Return every line of the items below that contains the word "left".

RECORDS FOR THIS TASK:
★ ★ ★ ★ ★ ★ ★
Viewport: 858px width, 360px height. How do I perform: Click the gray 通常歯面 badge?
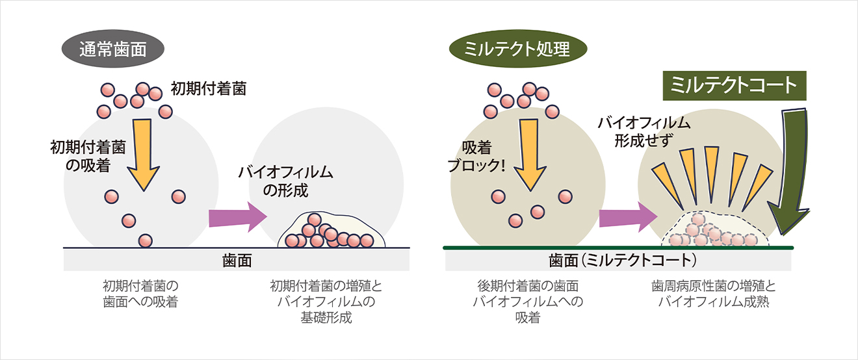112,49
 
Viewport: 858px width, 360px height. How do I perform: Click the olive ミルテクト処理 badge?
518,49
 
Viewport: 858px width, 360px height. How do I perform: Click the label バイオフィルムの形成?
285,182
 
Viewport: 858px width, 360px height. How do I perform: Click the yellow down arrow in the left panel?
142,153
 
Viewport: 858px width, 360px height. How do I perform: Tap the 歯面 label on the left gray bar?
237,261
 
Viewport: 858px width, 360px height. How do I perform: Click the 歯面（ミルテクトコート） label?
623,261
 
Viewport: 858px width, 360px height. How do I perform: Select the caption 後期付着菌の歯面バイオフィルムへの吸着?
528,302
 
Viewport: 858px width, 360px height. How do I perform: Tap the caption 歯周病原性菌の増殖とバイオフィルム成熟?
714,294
★ ★ ★ ★ ★ ★ ★
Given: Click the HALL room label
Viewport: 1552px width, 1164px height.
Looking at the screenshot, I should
★ ★ ★ ★ ★ ★ ★
WRITTEN RESPONSE:
Viewport: 858px width, 360px height. How do I perform: Click the yellow down arrow in the left panel?
Viewport: 858px width, 360px height. How do I perform: Tap the 歯面 label on the left gray bar?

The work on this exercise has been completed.